The 22nd Law Commission initiated fresh consultations with stakeholders, including leaders of various religious organisations, but its tenure ended in 2024 before it could submit a report on the Uniform Civil Code.
In the absence of a national framework, the political contest has shifted to the states, and the criticism has sharpened. Several lawyers argue that the versions of the Uniform Civil Code introduced in BJP-ruled states are tilted against certain communities, particularly Muslims.
Bhopal-based lawyer and Congress leader J.P. Dhanopia said the BJP would not act against the HUF. “Their main aim is to segregate the minorities,” Dhanopia told The Telegraph Online.
Public interest lawyer Prashant Bhushan agreed that the need for a Uniform Civil Code was not in dispute, but stressed that the manner of its implementation was crucial.
“Hindu laws are not uniform.
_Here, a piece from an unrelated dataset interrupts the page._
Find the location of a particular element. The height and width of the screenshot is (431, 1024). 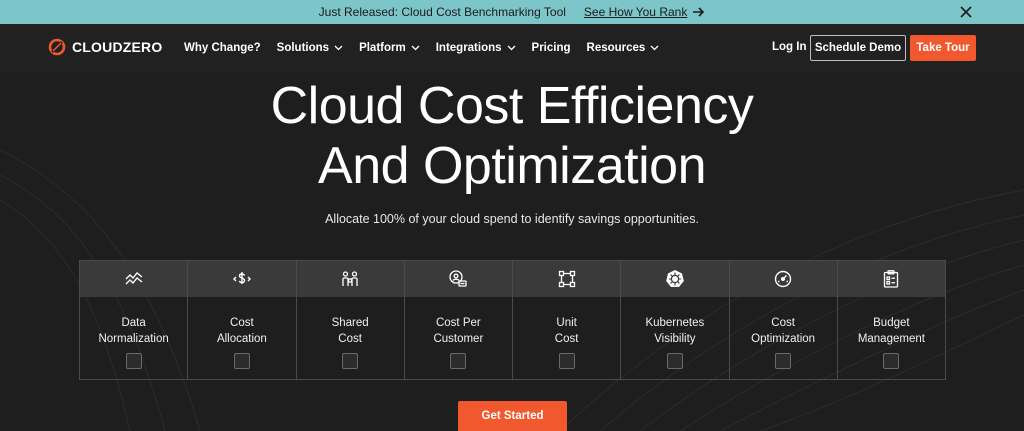

feature-kubernetes-visibility: Kubernetes Visibility is located at coordinates (676, 320).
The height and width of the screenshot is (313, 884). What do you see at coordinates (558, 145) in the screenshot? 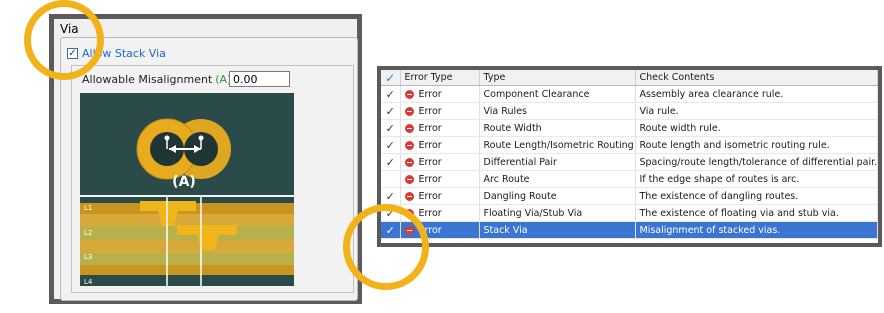
I see `type-cell: Route Length/Isometric Routing` at bounding box center [558, 145].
The priority should be to reform Hindu laws first. Any UCC must be uniform, liberal, non-discriminatory and fair to all religions,” Bhushan told The Telegraph Online.
Delhi-based senior advocate Sanjay Ghose raised a similar concern, questioning the design of the laws emerging in BJP-ruled states.
“How is it uniform if tribal communities are exempted? Can the BJP touch the HUF? It seems these versions of the UCC are only targeting Muslims,” Ghose told The Telegraph Online. “The BJP is bringing a code that is convenient for it.”
Asked if a civil code can be called uniform without abolishing the HUF, Bengal BJP president and Rajya Sabha MP Samik Bhattacharya evaded a direct answer.
"The context is different in all the states,” Bhattacharya told The Telegraph Online.
“Uniform Civil Code is the demand of the people. We do not have any hidden agenda. Congress, many of its senior leaders were in favour of the UCC. We have seen whatever Congress promised, BJP has fulfilled it.”